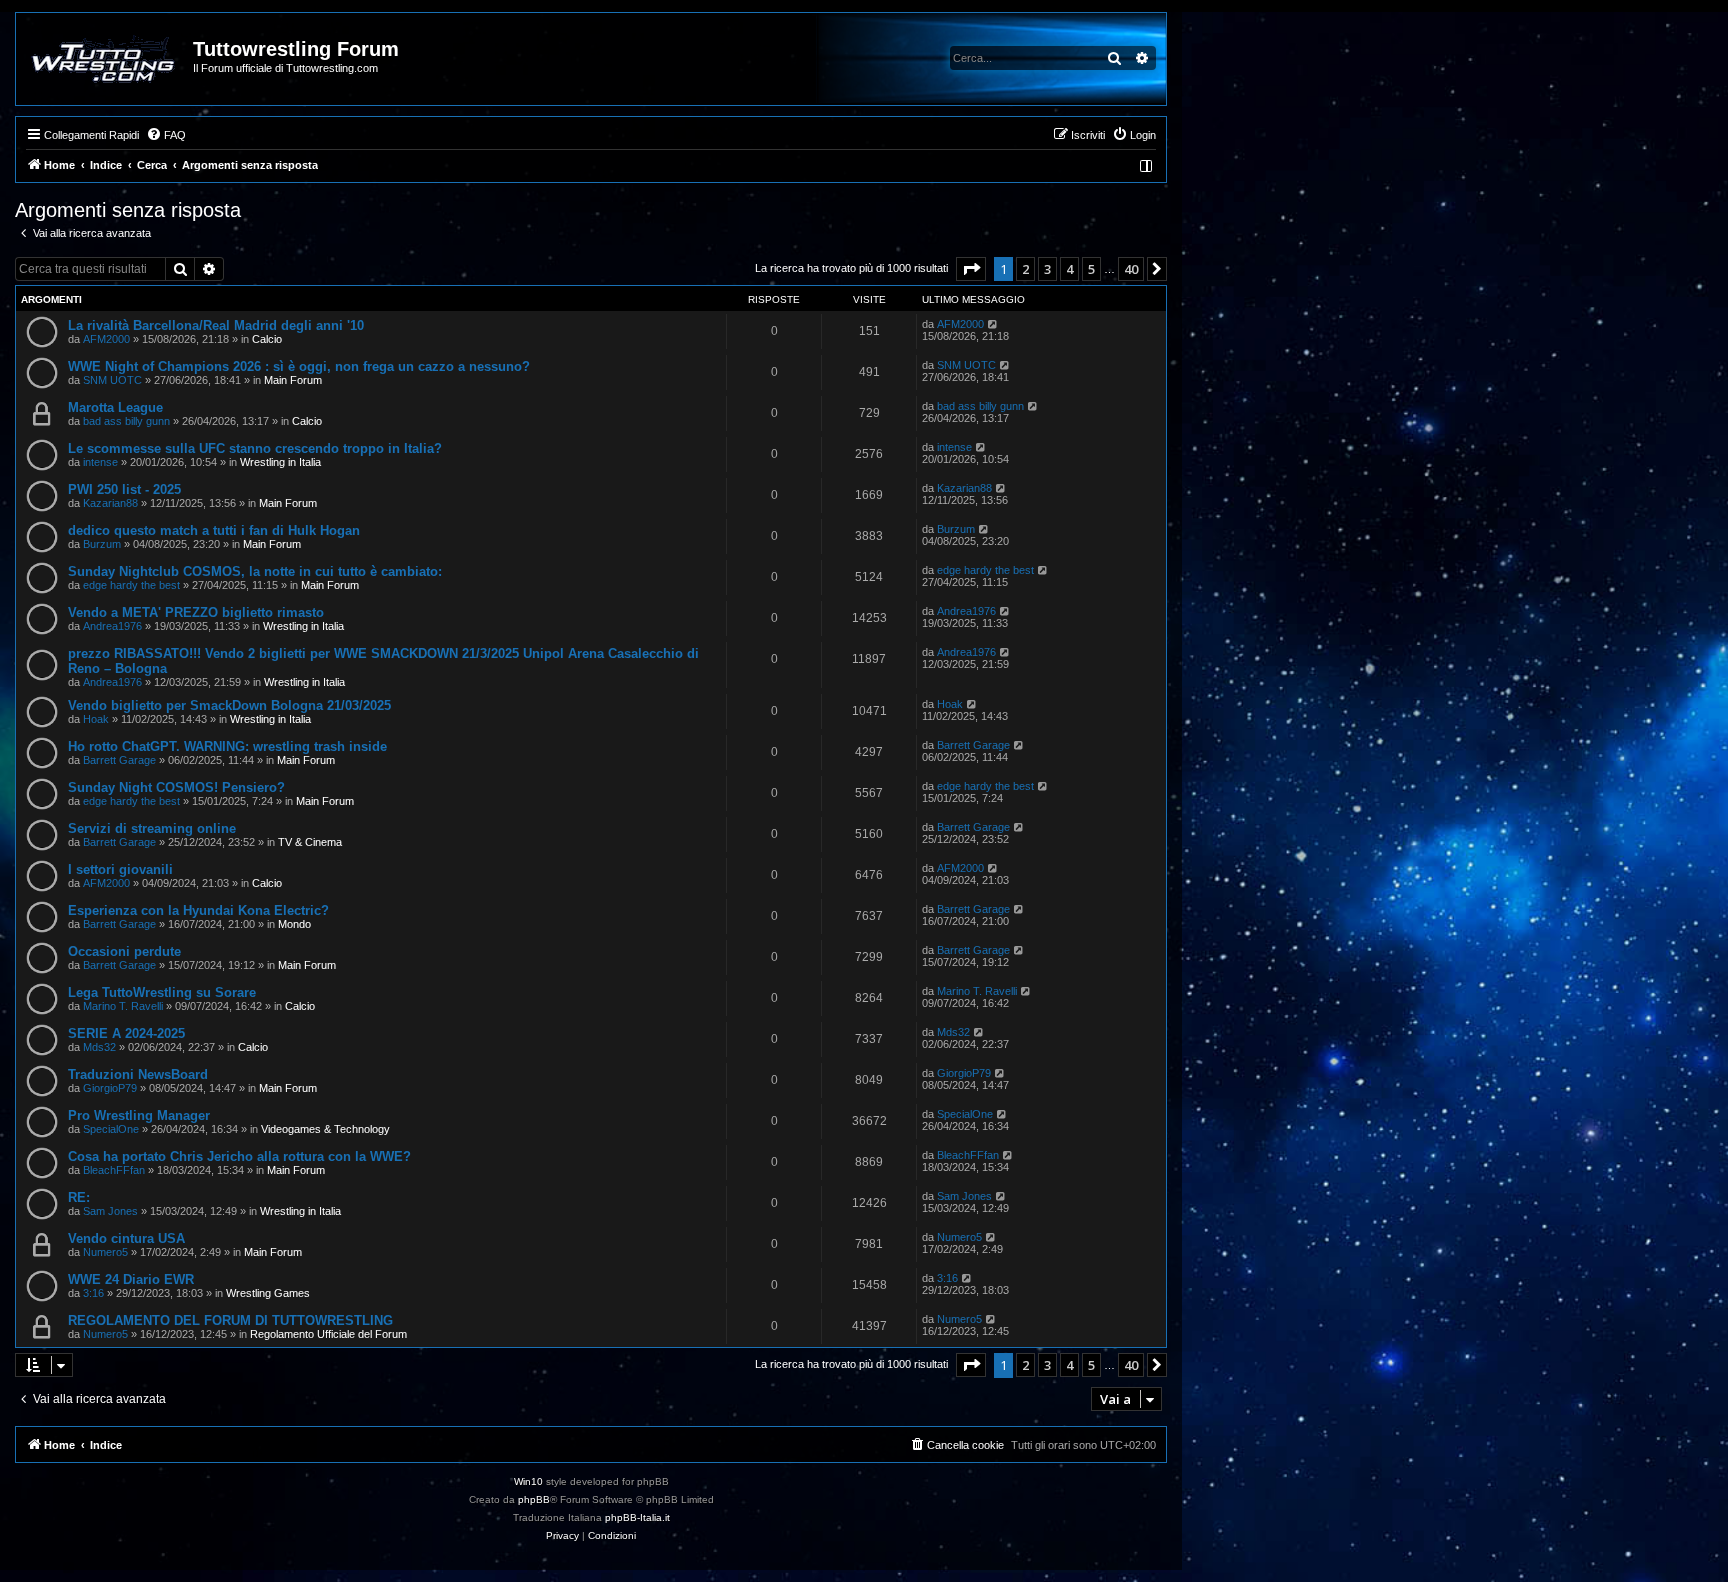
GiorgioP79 (110, 1088)
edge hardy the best (131, 585)
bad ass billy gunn (126, 421)
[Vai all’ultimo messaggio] (993, 324)
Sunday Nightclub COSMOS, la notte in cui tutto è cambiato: (255, 571)
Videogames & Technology (325, 1129)
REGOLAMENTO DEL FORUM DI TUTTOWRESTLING (230, 1320)
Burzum (102, 544)
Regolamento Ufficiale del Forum (328, 1334)
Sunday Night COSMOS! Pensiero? (176, 787)
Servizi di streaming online (152, 828)
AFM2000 (106, 339)
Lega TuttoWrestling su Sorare (162, 992)
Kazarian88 (110, 503)
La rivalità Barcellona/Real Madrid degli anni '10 (216, 325)
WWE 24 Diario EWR (131, 1279)
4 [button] (1069, 269)
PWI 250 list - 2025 (124, 489)
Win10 (528, 1481)
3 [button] (1047, 269)
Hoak (96, 719)
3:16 (93, 1293)
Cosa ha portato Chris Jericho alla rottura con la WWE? (239, 1156)
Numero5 (105, 1252)
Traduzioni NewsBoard (138, 1074)
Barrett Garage (119, 760)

══════

PROBLEM DETAILS: Set every record down exactly, omitting pictures.

EXERCISE OUTPUT:
GiorgioP79 (110, 1088)
edge hardy the best (131, 585)
bad ass billy gunn (126, 421)
[Vai all’ultimo messaggio] (993, 324)
Sunday Nightclub COSMOS, la notte in cui tutto è cambiato: (255, 571)
Videogames & Technology (325, 1129)
REGOLAMENTO DEL FORUM DI TUTTOWRESTLING (230, 1320)
Burzum (102, 544)
Regolamento Ufficiale del Forum (328, 1334)
Sunday Night COSMOS! Pensiero? (176, 787)
Servizi di streaming online (152, 828)
AFM2000 (106, 339)
Lega TuttoWrestling su Sorare (162, 992)
Kazarian88 (110, 503)
La rivalità Barcellona/Real Madrid degli anni '10 (216, 325)
WWE 24 Diario EWR (131, 1279)
4 [button] (1069, 269)
PWI 250 list - 2025 (124, 489)
Win10 (528, 1481)
3 [button] (1047, 269)
Hoak (96, 719)
3:16 (93, 1293)
Cosa ha portato Chris Jericho alla rottura con la WWE? (239, 1156)
Numero5 (105, 1252)
Traduzioni NewsBoard (138, 1074)
Barrett Garage (119, 760)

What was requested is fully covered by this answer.